*Records provided:*

--------

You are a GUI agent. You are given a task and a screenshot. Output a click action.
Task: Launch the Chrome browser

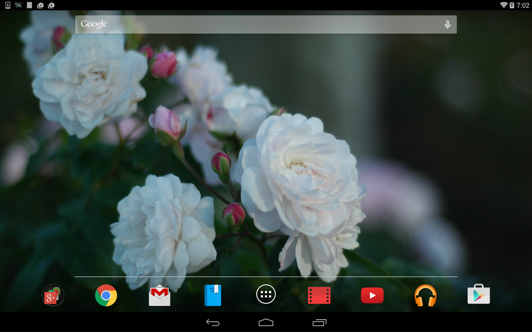coord(106,295)
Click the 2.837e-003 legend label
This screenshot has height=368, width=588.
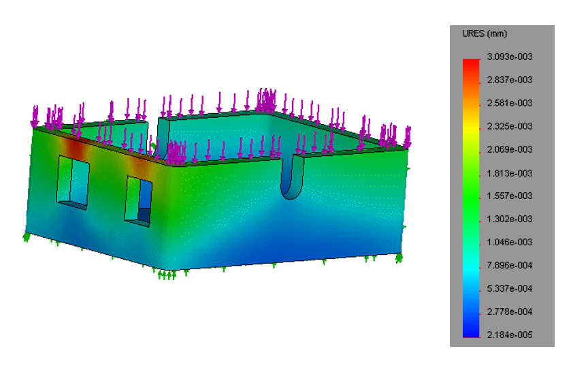click(x=509, y=80)
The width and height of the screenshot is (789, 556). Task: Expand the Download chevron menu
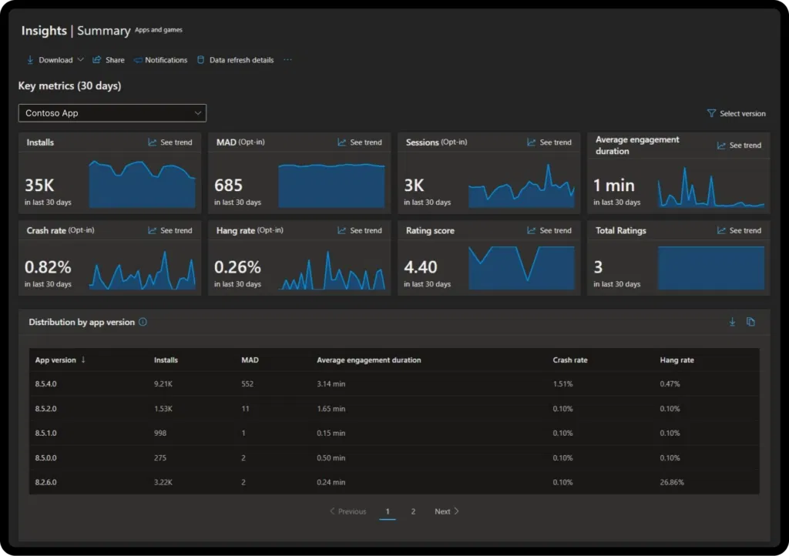tap(81, 60)
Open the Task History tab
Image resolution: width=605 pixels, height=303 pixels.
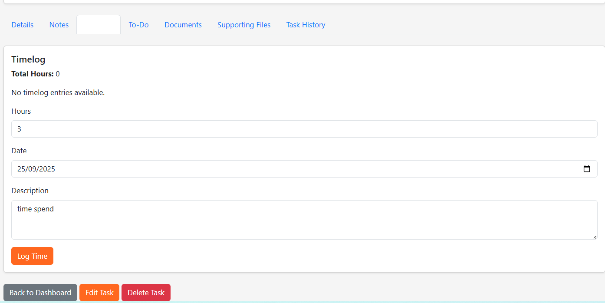[306, 25]
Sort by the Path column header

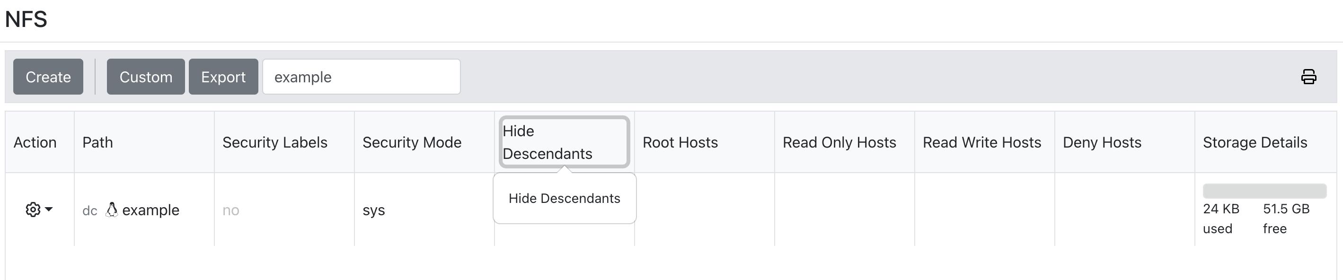pos(97,142)
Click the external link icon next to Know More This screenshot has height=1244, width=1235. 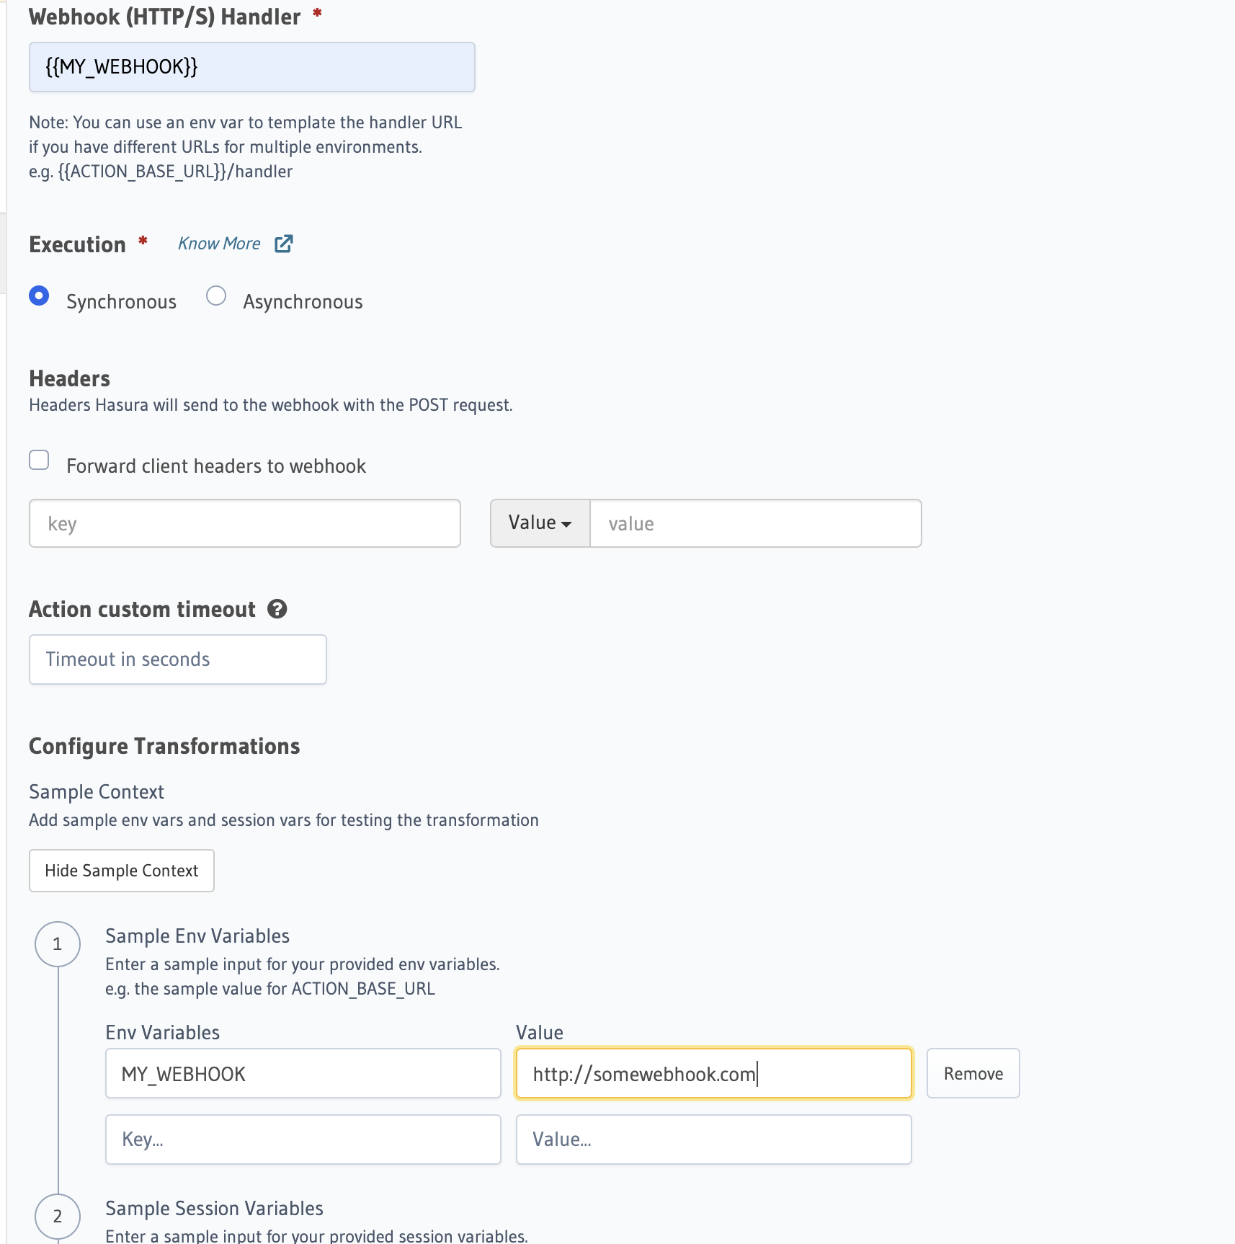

--------

*Exercise description:* Print the data once more without any change, skipping each picture.

*Response:*
You are a GUI agent. You are given a task and a screenshot. Output a click action.
Task: Launch the Chrome browser

coord(106,295)
Click the 2.837e-003 legend label
This screenshot has height=368, width=588.
click(x=509, y=80)
The width and height of the screenshot is (789, 556). Task: Expand the Download chevron menu
tap(81, 60)
Open the Task History tab
Image resolution: width=605 pixels, height=303 pixels.
[306, 25]
Sort by the Path column header

pos(97,142)
Click the external link icon next to Know More This screenshot has height=1244, width=1235. 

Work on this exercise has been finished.